Do this:
Can you resume the forum post about rewriting a Perl application and carry it on from its final sentence?

Supplied text:
━━━━━━━━━━
This is a far more serious task than I have ever undertaken before and I could use all the advice I can get. I have been informed of this just a few minutes ago and here are my rough thoughts on approaching this:
- Create an inventory of all components necessary for this to run.
- Document the inputs, outputs, and purpose of all programs.
- Identify a set of standards for the rewrite. In particular, ensure that functions have standard interfaces (I'm sick of some returning a HoH and others returning a reference to an HoH).
- Identify what logic should be handled by the database and what should be in the Perl code.
- Strip out all HERE docs and start using Template Toolkit.
That's where I get stuck. Should I start working on the modules first? I think that's the best approach. However, do I rewrite them so that they set the globals and return the values, so that old code doesn't break? Simply stripping out globals will break every program. Later, when the conversions done, strip out the 'globals' code? I don't like that as I'm leery that the "stripping" out won't be done.
Start porting this application to a test site and build it a piece at a time? That's my preference, but it does mean that we won't have the more robust features available during development.
This is -- for me -- a very large rewrite. It's only about 30 or so programs, as far as I can tell, but many of them are thousands of lines long (though that's due in part to the HERE docs. Am I looking at this the wrong way? Is there a better way I can organize and direct things to get this done? Further, we're not being paid for the rewrite, so this will be done part-time in addition to our other work.
Cheers,
Ovid
Vote for paco!
Join the Perlmonks Setiathome Group or just click on the the link and check out our stats.
━━━━━━━━━━
(Screen grounding examples)
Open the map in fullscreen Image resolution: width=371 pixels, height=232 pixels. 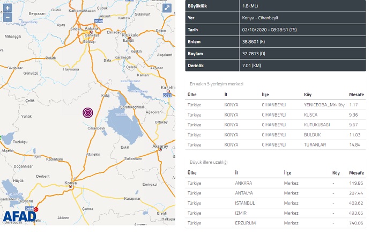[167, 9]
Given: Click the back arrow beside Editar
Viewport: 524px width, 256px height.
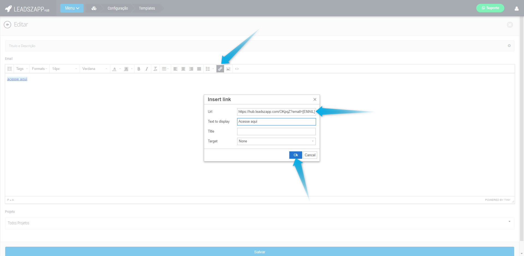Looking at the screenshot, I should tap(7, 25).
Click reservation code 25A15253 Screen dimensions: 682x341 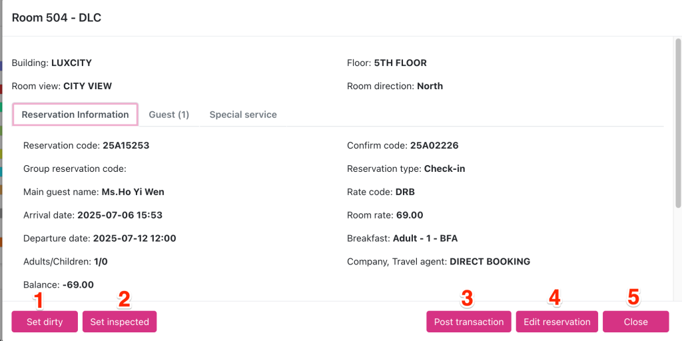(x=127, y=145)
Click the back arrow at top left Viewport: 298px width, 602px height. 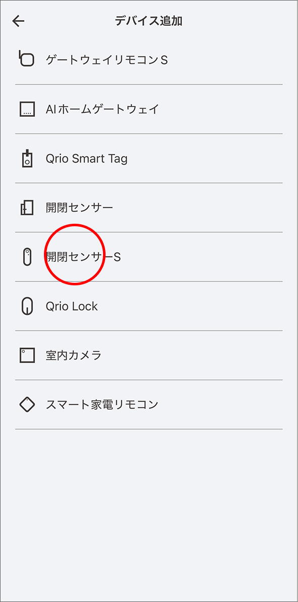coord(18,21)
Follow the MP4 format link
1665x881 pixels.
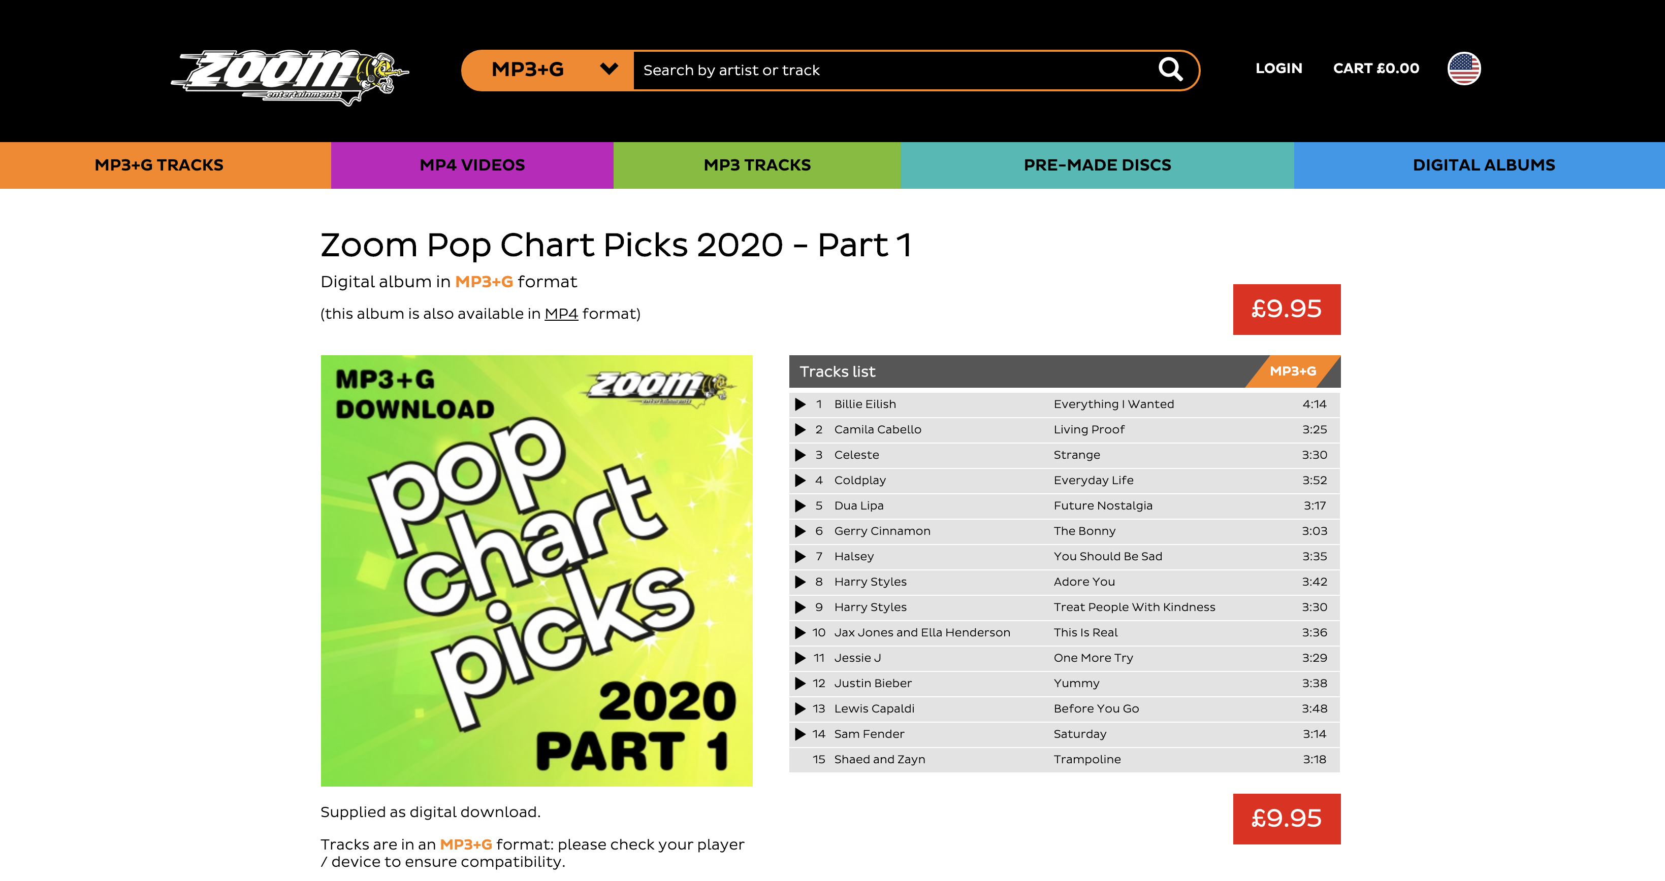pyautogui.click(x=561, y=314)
━━━━━━━━━━
Result of the exercise:
Re: Rewriting a large code base
by BMaximus (Chaplain) on Jun 28, 2001 at 04:33 UTC
|
This reminds me of my last job. The original code was a huge big lump of code. Most of it was in one module and it was a MESS. So my coworkers and I were given the task to turn the mess into what was to be known as 2nd gen. It too had extensive HERE docs. So here's what we did.
We had made a decision to extract all HERE docs and template the entire site. It was in our belief that HTML does not belong in Perl code. It only serves to bloat it. We then documented as to where everything went as far as the layout of the application. Inputs, outputs, database access, etc etc. It was a complete rewrite while basicaly salvaging code where we could.
We split the site up in to different elements.
- Application
- Business Logic
- Database interface
- Utilities
- Initialization
- Miscellaneous
Each of these were organized in to a separate directory and cvs was used to coordinate each of our tasks and contributions.
Application: was where the main applications were put it took care of presenting the information to the user.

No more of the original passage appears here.